Ventisei miliardi e mezzo di euro ogni anno . È quanto costa la burocrazia al sistema delle piccole e medie imprese italiane, quelle con meno di 250 addetti. A lanciare l’allarme è la Cgia di Mestre. Su ogni Pmi grava un carico annuo di 6mila euro.

L’area che presenta i maggiori costi per le imprese è quella del lavoro: per espletare gli adempimenti richiesti da questo settore, le Pmi si sobbarcano 6,9 miliardi di euro all’anno. Ad incidere sui bilanci delle Pmi sono poi le incombenze legate alla previdenza (3,03 miliardi), l’assolvimento degli obblighi per garantire la sicurezza nei luoghi di lavoro (4,6 miliardi) e quella più in generale dell’ambiente (3,4 miliardi). Altri oneri sono poi rappresentati dalle dichiarazioni dei sostituti di imposta, dalle comunicazioni periodiche ed annuali (2,7 mld di euro). Gli altri settori che incidono sui costi amministrativi delle pmi sono la tutela della privacy (circa 2,6 miliardi), la prevenzione incendi (1,4 miliardi), gli appalti (1,2 miliardi) e la tutela del paesaggio e dei beni culturali (0,6 miliardi). Cifre considerevoli. Che gravano in modo particolare sulle microimprese e i lavoratori autonomi, spesso privi di strutture amministrative in grado di sbrigare tutte queste incombenze. E che rendono ancora più urgente l’attuazione in tempi rapidi del pacchetto semplificazioni messo a punto dal Governo Monti. Un pacchetto che le le pmi aspettano come l’aria. Come sottolinea il segretario della Cgia, Giuseppe Bortolussi: “Se teniamo conto che il carico fiscale sugli utili di una impresa italiana ha raggiunto il 68,6%, contro una media presente in Germania del 48,2%, c’è da chiedersi come facciano i nostri imprenditori a reggere ancora il confronto con un fisco ed una burocrazia così opprimenti”.

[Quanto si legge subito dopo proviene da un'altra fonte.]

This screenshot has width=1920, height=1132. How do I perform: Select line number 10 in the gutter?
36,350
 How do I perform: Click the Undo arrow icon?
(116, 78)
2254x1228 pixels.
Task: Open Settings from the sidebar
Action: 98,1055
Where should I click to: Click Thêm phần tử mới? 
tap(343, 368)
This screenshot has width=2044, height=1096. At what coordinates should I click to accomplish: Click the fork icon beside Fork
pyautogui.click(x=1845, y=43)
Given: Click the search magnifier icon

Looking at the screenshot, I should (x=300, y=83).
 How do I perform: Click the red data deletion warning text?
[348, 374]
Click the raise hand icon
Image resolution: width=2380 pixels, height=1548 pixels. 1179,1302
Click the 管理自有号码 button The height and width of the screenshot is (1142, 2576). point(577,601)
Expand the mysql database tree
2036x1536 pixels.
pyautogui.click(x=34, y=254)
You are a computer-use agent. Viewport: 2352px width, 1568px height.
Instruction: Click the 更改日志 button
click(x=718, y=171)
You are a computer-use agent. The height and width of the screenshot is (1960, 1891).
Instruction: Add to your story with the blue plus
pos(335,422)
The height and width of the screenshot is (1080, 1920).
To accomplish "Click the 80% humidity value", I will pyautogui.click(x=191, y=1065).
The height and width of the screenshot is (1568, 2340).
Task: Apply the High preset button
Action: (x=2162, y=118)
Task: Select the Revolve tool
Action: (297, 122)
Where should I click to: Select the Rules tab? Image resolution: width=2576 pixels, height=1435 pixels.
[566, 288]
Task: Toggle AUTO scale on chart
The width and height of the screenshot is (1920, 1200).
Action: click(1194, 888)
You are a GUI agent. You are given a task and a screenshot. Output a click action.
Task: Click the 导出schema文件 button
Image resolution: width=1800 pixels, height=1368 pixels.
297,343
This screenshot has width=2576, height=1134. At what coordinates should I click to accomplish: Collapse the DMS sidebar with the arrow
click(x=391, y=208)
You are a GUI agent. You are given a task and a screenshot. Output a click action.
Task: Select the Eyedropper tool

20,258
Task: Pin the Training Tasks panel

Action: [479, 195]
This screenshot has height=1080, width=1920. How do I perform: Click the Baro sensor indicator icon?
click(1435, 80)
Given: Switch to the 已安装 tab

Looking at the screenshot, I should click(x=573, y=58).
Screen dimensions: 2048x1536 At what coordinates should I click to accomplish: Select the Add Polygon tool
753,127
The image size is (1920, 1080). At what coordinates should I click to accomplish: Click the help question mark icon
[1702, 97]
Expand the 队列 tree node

Già c’è da chiederselo. Anche perché questo confronto è sempre più difficoltoso. Non a caso lo stesso presidente di Confindustria, Giorgio Squinzi, è tornato a chiedere un intervento forte per ridurre il peso della burocrazia, vero e proprio gap competitivo per il sistema paese. Non a caso l’Italia si trova all’87° nella classifica della World Bank per facilità di "fare impresa", al 77° posto per snellezza e costi delle procedure amministrative necessarie per iniziare un’attività e addirittura al 93° per facilità nell'ottenere permessi di costruzione, che richiedono 258 giorni in media e un costo triplo rispetto alla media dei paesi avanzati. Numeri che non ci fanno onore.

  • de |

    Ripensare i meccanismi legislativi che regolano i controlli sulle attività imprenditoriali pare indispensabile. Probabilmente il numero di adempimenti richiesti può diminuire eliminando quelli puramente formali e rafforzando, invece, quelli sostanziali. Sui tempi di erogazione dei servizi da parte della PA la strada pare quella di una revisione totale del modello organizzativo che ancora oggi è molto simile a quello weberiano di fine 800.

  • fabio |

    Quando si parla delle “moltissime cose” fatte dal governo Monti in realta’ si straparla. Non e’ possibile nessuna crescita se non si riduce il peso della burocrazia; che non significa solo costi, ma anche inefficienza e dipendenza dall’arbitrio altrui. Fino a quando il governo non avra’ risolto questo la sua azione sara’ insufficiente.